Plant tissue culture to achieve in vitro regeneration was originally used to answer fundamental questions in plant biology but has since evolved to be foundational for genetic improvement, micropropagation, genetic engineering, and biotechnology (Michelmore et al., 1987; Zhang et al., 2006; Loberant and Altman, 2010; Xu and Huang, 2014; Chokheli et al., 2020). However, in vitro regeneration is not possible for all plant species and regeneration is very genotype dependent. Therefore, studying the molecular determinants of plant regeneration and exploiting these signaling pathways for improved in vitro regeneration of those recalcitrant genotypes and species is important. This review provides a synopsis of our current understanding of the pathways involved in de novo organogenesis and somatic embryogenesis. We focus on what is known of the molecular determinants of indirect de novo shoot organogenesis, which is the mode of regeneration in lettuce (Lactuca sativa L.). Finally, we describe future directions for improvement of in vitro regeneration of lettuce and other Compositae species.

Molecular Determinants of Regeneration

Recently, many advances have been made toward understanding the cellular and molecular mechanisms that underlie plant regeneration (Xu and Huang, 2014; Ikeuchi et al., 2016; Sugimoto et al., 2019). Each of the regeneration processes described above have been studied in detail in model plants such as Arabidopsis thaliana. Each process entails a complex of molecular players involved in signaling and developmental pathways that regulate the dedifferentiation (somatic embryogenesis) or reprogramming (de novo organogenesis) of cells.

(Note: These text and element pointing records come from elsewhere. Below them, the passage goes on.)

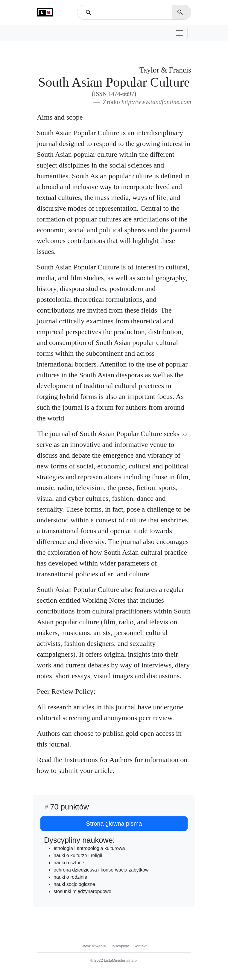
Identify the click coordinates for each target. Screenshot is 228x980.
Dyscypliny (120, 946)
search (180, 12)
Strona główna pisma (114, 823)
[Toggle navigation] (179, 33)
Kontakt (140, 946)
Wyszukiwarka (93, 946)
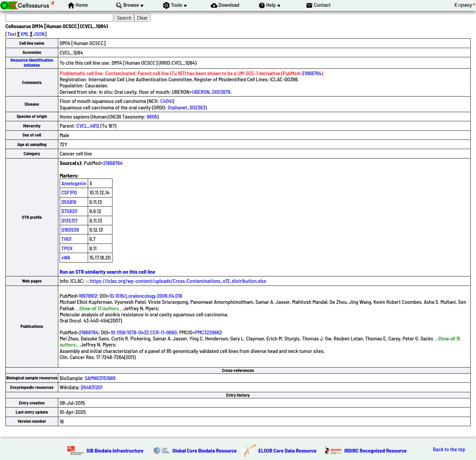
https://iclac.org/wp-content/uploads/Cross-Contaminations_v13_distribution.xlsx (178, 280)
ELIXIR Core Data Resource (288, 450)
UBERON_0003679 (211, 91)
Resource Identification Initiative (32, 62)
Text (12, 34)
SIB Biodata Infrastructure (115, 450)
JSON (39, 34)
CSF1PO (69, 192)
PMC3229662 (209, 332)
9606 (152, 116)
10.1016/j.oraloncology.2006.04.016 (146, 295)
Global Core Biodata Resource (205, 450)
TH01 (66, 238)
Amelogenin (74, 183)
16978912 (88, 295)
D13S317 (69, 220)
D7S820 (69, 211)
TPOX (67, 248)
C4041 (166, 101)
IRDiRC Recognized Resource (375, 450)
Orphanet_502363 (186, 107)
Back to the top (449, 449)
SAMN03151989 (100, 378)
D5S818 (69, 202)
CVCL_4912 (88, 125)
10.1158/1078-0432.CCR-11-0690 (144, 332)
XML (25, 34)
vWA (66, 257)
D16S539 (70, 229)
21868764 (312, 73)
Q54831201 (91, 387)
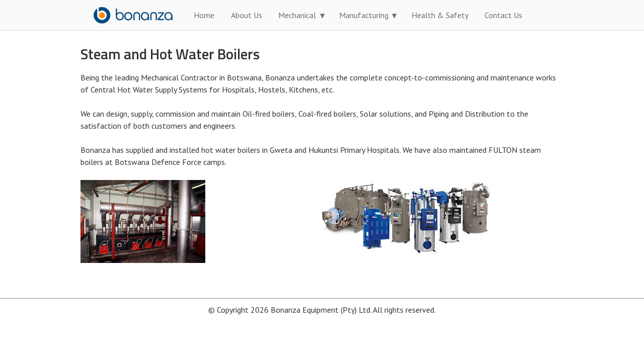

Organogenic Callus Formation

Callus formation is the first step in indirect organogenesis. Based on morphology, calli are thought to be the result of the dedifferentiation of cells to form totipotent cells. Callus can originate from the initiation of multiple pathways that contain some overlap in gene expression (Fehér, 2019) and can be auxin or wound induced (Fehér, 2019). In Arabidopsis, auxin induced calli resemble pluripotent cells similar to root tip cells at the molecular level and originate from pluripotent pericycle cells located adjacent to xylem poles (Atta et al., 2009; Sugimoto et al., 2010; Fehér, 2019). Root cell-like, auxin-induced callus follows a similar pathway as lateral root formation. In contrast, wound-induced callus does not involve players of lateral root formation, but rather occurs via upregulation of cytokinin signaling (Iwase et al., 2011a,b; Ikeuchi et al., 2017). Due to the similarity of gene expression patterns during callus formation with other developmental pathways some consider it a form of transdifferentiation rather than dedifferentiation (Fehér, 2019).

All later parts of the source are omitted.